O consumidor deve ficar atento porque nem todo aumento tem justificativa. Edmundo Klotz, presidente da Associação Brasileira das Indústrias de Alimentação (Abia), levanta a questão: ''O frango, por exemplo, não pode subir tanto. A ração tem soja, que é cotada em dólar, mas o aumento não pode ser abusivo''.
Reajustes em alguns itens também podem não ter relação com o dólar. São a quebra de safra ou a falta de produto no mercado interno que podem fazer o preço do produto se elevar.
Algumas saídas para fugir das remarcações estão descartadas. Uma delas é a possibilidade de substituir produtos mais caros pelos mais baratos. O macarrão, por exemplo, também subiu (6,95%) em outubro. Isso porque a farinha de trigo tem insumo (trigo) cotado em moeda estrangeira.

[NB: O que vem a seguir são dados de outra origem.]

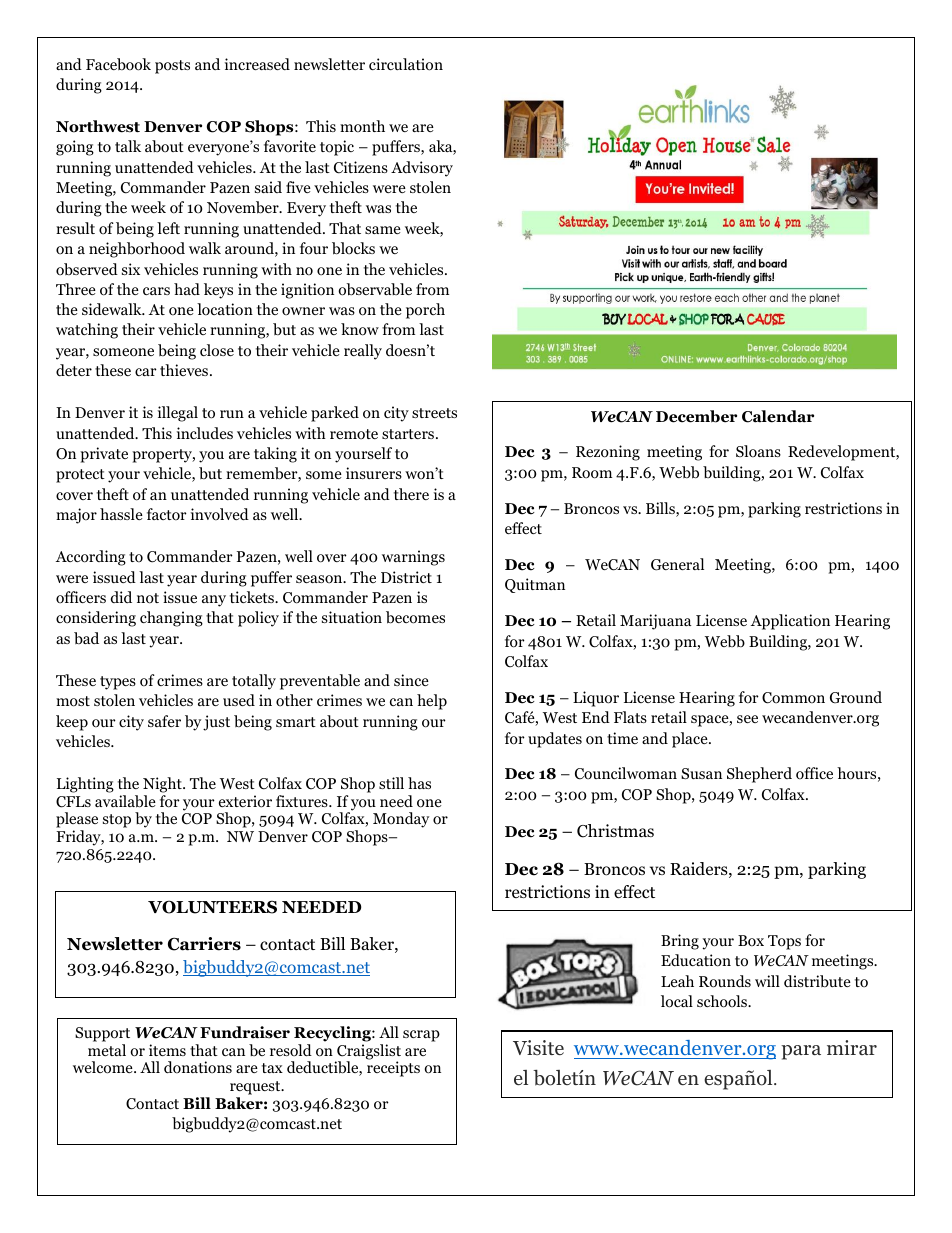 This screenshot has height=1233, width=952. Describe the element at coordinates (790, 622) in the screenshot. I see `Application` at that location.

Um aumento na renda poderia compensar a forte disparada nos valores dos produtos. Mas isso não ocorreu.
Em setembro, houve recuo de 2,2% na renda do brasileiro em relação ao mesmo mês do ano passado. No confronto com agosto, a retração foi de 0,4% e, no acumulado do ano, de 3,8%. Em valores, a renda média ficou em R$ 800,29, informa o IBGE, que estuda o assunto. Para o instituto, a renda não só deixou de acompanhar a escalada da inflação, como é corroída por ela.